In some ways this represents New Zealand music’s most successful export. The Idol/X-Factor era truly began with Popstars, and its raging success showed the world what it could be, if well produced and managed. Unfortunately it also shows how important it is to plug the winners into legitimate top-shelf writing and production talent. ‘Tonight’ sounds extremely cheap and nasty, clearly aiming at the disco-inflected Stannard/Rowe sound that had driven the Spice Girls, but coming up well short.

Even had they nailed it, pop’s sound had moved on by then – Max Martin had his booming synths under the Backstreet Boys and Britney. Despite a sellout nationwide tour, the follow-up didn’t even go Top 10, and a third single failed to chart.

Now TrueBliss are the musical equivalent of comedic disaster Melody Rules – a punch line to show how far we’ve come. It’s extremely unfortunate that the truly innovative idea that birthed them is mentioned only in passing – more than any band, Popstars is a glory whose genesis we should study and attempt to replicate.

Neil Finn – Can You Hear Us (1999)

 

While hip-hop has ensured that finding quality songs referencing sports is an easy exercise, explicit sporting anthems are a different matter. There are several reasons for this. Lots of musicians were bullied – or marginalised – by jocks at school, and the wounds are still tender. So they either hate or don’t care about sports. That reduces the pool of talent available to write songs. Then there’s the idea of writing an unequivocal song in support of a team – it just doesn’t fit with most artistic temperaments.

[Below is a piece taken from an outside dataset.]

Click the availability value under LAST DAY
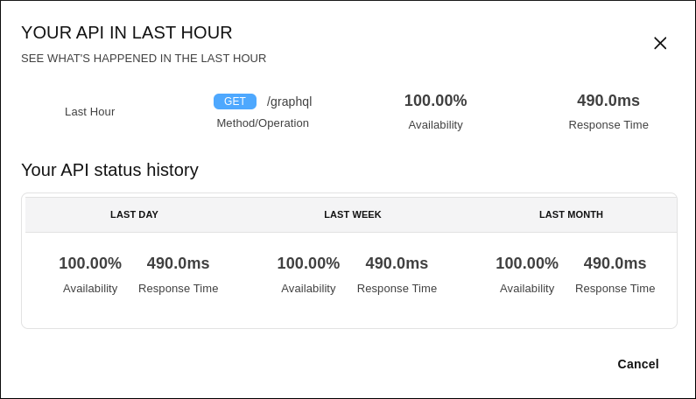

Offhand, I can only think of two songs which function well as both supporter’s anthems and songs in their own right. The first is Three Lions, by Baddiel & Skinner and The Lightning Seeds – and Ian Broudie ducked the hard part by abdicating lyrics to a pair of comedians. The second is Neil Finn’s ‘Can You Hear Us’, which spent a week at No.1 in October 1999, around the start of that depressing tournament. It commences with some ghostly feedback before a classic chiming Finn riff, with Neil intoning lyrics like “silver fern on black/Well somehow, it means so much” without dying of shame. 

And why should he? Just because the New Zealand artistic temperament doesn’t tend to favour such sentiments doesn’t mean they shouldn’t exist. Finn reels them off right through, and holds his nerve to create a rousing, ultra-melodic charmer. Something about his character – how unconcerned he is about the opinions of others, or fashion – gave him the tools to pull off this fiendishly difficult assignment with no little panache.

At a recent cricket test between England and New Zealand, the home crowd responded to the Barmy Army’s passion by singing the national anthem. It was ghastly. Fred Dagg didn’t catch on, but we could do worse than revive this as a semi-official, crowd-sung sporting anthem.